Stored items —

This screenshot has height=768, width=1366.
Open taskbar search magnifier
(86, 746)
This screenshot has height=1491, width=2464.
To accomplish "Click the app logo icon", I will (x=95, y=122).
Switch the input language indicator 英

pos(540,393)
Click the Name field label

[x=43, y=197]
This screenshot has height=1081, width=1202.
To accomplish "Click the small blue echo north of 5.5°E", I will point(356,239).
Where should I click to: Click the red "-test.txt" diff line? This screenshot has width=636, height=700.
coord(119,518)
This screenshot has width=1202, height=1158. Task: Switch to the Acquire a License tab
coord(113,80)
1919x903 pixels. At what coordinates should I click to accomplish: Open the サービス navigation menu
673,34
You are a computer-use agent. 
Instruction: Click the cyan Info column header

TASK GOAL — For this exercise, output the records in full, exactly.

FINAL ANSWER —
This screenshot has height=768, width=1366.
Open taskbar search magnifier
(86, 746)
This screenshot has height=1491, width=2464.
To accomplish "Click the app logo icon", I will (x=95, y=122).
Switch the input language indicator 英

pos(540,393)
Click the Name field label

[x=43, y=197]
This screenshot has height=1081, width=1202.
To accomplish "Click the small blue echo north of 5.5°E", I will point(356,239).
Where should I click to: Click the red "-test.txt" diff line? This screenshot has width=636, height=700.
coord(119,518)
This screenshot has width=1202, height=1158. Task: Switch to the Acquire a License tab
coord(113,80)
1919x903 pixels. At what coordinates should I click to accomplish: Open the サービス navigation menu
673,34
You are a computer-use agent. 
Instruction: Click the cyan Info column header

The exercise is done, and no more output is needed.